Speaker of the House of Representatives of Liberia
- In office 7 April 2007 – 27 September 2016
- President: Ellen Johnson Sirleaf
- Preceded by: Edwin Snowe
- Succeeded by: James Emmanuel Nuquay

Personal details
- Born: December 15, 1963 (age 62) Klay District, Bomi County, Liberia
- Party: Independent
- Other political affiliations: Unity Party
- Alma mater: African Methodist Episcopal University Louis Arthur Grimes School of Law
- Profession: Business administrator

= Alex J. Tyler =

Liberian politician (born 1963)

Alex Jenekai Tyler (born 15 December 1963) is a Liberian politician who was Speaker of the House of Representatives of Liberia from 2007 to 2016. He was first elected as the Representative for the 1st District of Bomi County in 2005. Tyler is a member of the Unity Party, having joined in 2009 following its merger with his Liberian Action Party.

In the 2023 general election, Tyler was elected to the Senate of Liberia as an independent.

==Personal life==
Tyler was born on 15 December 1963 in Klay District, Bomi County. He graduated from the African Methodist Episcopal University with a BSc in economics and a minor in accounting. He initially worked as an office manager and resale supervisor for BP's West African division before taking jobs at various fishing companies in Liberia. In 2009, Tyler earned a J.D. from the Louis Arthur Grimes School of Law.

==Political career==
In 2005, Tyler ran for Representative for the 1st District of Bomi County as a member of the Coalition for the Transformation of Liberia, winning with 21.5% of the vote against six opposing candidates. Following the resignation of Speaker Edwin Snowe in 2007, Tyler stood for the speakership, winning with 32 votes to his opponent's 27. He was fiercely challenged in the 2011 UP primaries; while he prevailed in the election, initial news results reported that he had lost.
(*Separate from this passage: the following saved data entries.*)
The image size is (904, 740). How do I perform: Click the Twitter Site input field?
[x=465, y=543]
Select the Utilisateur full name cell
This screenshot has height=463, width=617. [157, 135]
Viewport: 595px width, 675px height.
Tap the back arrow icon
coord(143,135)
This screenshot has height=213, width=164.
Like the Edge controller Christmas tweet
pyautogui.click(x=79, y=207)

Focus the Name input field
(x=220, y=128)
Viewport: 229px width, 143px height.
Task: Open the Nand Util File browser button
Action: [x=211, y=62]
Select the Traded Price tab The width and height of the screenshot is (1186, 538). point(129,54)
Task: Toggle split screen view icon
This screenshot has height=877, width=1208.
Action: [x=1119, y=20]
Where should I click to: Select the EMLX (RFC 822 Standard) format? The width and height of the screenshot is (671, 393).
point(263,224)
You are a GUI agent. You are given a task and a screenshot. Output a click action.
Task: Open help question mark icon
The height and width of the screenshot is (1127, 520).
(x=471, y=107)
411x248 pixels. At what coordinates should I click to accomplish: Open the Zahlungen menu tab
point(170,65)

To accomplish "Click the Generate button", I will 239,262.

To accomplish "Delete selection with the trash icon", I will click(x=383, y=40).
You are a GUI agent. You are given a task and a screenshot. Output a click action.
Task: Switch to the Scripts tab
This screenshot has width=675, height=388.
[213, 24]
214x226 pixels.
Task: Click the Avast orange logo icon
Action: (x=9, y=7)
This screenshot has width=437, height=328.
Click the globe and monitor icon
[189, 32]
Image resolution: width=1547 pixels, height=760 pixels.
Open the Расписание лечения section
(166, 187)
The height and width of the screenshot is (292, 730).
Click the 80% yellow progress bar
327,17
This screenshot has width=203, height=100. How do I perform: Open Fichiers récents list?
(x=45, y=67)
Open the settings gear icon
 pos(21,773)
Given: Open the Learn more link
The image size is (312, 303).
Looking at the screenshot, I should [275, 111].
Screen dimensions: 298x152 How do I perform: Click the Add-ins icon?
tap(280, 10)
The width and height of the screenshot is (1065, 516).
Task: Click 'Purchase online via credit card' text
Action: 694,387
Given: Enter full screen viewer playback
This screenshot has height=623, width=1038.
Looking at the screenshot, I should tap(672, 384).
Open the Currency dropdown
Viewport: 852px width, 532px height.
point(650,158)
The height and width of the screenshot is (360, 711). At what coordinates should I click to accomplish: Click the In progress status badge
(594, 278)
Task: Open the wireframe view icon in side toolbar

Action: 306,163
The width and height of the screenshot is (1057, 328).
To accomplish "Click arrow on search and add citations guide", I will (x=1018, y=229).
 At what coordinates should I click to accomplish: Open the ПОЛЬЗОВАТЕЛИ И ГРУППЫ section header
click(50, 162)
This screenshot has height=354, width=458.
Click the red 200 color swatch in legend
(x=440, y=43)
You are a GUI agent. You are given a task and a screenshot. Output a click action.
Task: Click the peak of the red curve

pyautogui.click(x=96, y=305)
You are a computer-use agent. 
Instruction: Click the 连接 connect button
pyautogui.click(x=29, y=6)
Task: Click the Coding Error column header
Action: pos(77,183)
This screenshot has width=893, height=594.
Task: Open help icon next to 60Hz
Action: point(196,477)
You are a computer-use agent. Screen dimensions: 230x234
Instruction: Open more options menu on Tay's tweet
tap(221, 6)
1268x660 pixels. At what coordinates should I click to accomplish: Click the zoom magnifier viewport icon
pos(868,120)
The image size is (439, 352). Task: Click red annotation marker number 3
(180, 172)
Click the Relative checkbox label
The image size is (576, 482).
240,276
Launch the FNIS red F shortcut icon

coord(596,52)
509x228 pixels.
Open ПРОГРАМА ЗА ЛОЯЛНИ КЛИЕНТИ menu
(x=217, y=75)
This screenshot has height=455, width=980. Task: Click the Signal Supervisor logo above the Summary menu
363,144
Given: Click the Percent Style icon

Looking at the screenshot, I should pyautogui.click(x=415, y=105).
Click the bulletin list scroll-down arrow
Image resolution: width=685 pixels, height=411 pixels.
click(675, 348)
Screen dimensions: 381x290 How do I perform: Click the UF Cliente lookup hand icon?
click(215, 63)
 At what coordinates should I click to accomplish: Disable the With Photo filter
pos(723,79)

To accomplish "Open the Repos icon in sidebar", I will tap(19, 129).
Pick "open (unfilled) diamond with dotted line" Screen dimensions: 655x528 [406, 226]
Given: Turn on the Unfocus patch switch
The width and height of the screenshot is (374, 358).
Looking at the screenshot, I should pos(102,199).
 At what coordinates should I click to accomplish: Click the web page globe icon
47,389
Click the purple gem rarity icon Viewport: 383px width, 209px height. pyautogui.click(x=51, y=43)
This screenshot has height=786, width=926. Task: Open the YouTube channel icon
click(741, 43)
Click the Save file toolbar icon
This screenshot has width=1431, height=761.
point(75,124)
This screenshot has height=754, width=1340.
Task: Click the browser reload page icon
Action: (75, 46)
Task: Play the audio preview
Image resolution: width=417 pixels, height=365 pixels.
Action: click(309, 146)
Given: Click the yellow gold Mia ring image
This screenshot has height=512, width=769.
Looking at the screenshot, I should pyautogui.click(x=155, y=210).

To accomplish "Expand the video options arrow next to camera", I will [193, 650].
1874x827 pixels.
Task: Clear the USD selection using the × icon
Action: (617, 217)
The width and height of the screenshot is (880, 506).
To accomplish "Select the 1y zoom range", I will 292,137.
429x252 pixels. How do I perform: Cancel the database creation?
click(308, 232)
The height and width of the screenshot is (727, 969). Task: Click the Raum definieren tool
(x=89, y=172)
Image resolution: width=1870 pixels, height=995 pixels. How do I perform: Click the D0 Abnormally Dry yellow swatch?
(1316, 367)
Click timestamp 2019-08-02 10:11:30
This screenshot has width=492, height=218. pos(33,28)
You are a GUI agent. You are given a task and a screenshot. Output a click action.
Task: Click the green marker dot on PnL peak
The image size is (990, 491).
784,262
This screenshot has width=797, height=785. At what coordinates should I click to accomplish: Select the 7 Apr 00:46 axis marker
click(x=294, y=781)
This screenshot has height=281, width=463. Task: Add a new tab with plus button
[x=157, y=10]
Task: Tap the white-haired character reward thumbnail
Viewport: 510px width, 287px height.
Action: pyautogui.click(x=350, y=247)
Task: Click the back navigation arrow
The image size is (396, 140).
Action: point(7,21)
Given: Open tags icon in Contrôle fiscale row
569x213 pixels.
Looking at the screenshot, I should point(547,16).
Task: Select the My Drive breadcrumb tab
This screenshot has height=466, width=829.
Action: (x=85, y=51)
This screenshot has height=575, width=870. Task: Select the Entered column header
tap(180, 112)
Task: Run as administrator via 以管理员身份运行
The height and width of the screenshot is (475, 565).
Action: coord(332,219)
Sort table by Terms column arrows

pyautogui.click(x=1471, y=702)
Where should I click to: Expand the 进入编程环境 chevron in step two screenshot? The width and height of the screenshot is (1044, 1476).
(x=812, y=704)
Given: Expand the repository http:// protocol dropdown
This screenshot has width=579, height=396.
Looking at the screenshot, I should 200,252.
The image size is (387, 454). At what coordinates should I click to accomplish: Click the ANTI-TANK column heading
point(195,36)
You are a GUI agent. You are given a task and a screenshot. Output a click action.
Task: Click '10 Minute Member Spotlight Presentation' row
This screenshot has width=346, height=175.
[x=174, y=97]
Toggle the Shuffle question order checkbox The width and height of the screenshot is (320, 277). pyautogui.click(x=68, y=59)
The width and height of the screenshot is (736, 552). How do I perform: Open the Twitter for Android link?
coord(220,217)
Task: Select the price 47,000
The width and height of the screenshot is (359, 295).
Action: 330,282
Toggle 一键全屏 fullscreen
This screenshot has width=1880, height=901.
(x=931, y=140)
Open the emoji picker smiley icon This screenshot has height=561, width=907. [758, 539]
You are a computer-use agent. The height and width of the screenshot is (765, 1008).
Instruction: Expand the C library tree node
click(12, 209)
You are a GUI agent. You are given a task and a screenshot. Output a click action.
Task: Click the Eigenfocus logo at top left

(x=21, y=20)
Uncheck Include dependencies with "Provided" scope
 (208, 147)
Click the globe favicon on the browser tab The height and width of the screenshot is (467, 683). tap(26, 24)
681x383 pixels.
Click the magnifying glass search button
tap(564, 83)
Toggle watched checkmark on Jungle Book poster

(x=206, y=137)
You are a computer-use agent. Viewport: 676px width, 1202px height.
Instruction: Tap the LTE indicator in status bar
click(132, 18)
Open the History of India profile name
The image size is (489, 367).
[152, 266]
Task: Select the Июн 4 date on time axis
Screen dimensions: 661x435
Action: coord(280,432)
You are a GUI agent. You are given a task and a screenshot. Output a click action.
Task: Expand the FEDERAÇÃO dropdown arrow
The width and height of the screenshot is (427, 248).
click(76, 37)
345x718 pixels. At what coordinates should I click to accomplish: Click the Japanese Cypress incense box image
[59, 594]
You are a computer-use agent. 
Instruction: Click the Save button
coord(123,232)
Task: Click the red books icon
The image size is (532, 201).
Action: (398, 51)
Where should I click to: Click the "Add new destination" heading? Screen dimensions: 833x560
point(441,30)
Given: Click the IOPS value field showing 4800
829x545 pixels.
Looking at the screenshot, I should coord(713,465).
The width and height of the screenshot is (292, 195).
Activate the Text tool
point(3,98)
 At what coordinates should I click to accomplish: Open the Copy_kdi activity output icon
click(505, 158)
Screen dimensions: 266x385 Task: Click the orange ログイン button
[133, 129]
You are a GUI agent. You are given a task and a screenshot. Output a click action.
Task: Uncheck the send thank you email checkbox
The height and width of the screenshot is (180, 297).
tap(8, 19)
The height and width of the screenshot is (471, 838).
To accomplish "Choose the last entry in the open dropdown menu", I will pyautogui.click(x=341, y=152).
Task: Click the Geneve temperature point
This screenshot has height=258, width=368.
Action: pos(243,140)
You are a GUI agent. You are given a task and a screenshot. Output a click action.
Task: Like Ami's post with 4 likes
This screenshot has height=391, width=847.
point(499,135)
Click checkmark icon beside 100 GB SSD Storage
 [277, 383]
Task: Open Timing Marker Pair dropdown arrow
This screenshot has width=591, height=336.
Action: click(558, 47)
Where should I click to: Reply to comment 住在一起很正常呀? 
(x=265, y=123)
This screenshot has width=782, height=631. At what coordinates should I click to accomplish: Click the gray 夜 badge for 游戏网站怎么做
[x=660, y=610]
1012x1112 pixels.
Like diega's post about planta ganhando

In the 2017 general elections, Tyler sought the Presidency of Liberia but was unsuccessful.

In the 2023 general elections, he contested as an Independent candidate for the Senatorial seat of Bomi County and won.

===Alleged assault===
On 18 January 2008, Tyler and his bodyguards were involved in a near-collision with former government official Prince Toe. Tyler's bodyguards allegedly followed Toe to his church, pulled him out of the building, beat him in front of the speaker, and stole two kilograms of gold he had in his possession. On 21 January, the Monrovia Magisterial Court issued an arrest warrant for Tyler on charges of aggravated assault and criminal solicitation. Following the intervention of the Minister of Justice, the arrest warrant was withdrawn for "procedural errors."

===Photographers in the Legislature===
During a meeting of the House on 31 May 2011, Tyler ordered the Sergeant-at-Arms to seize two reporters' cameras after alleging that they were disrupting the proceedings. In protest, the Legislative Reporters Pool initiated a media blackout of the House. Following mediation by the Press Union of Liberia, Tyler apologized to the reporters on 13 June.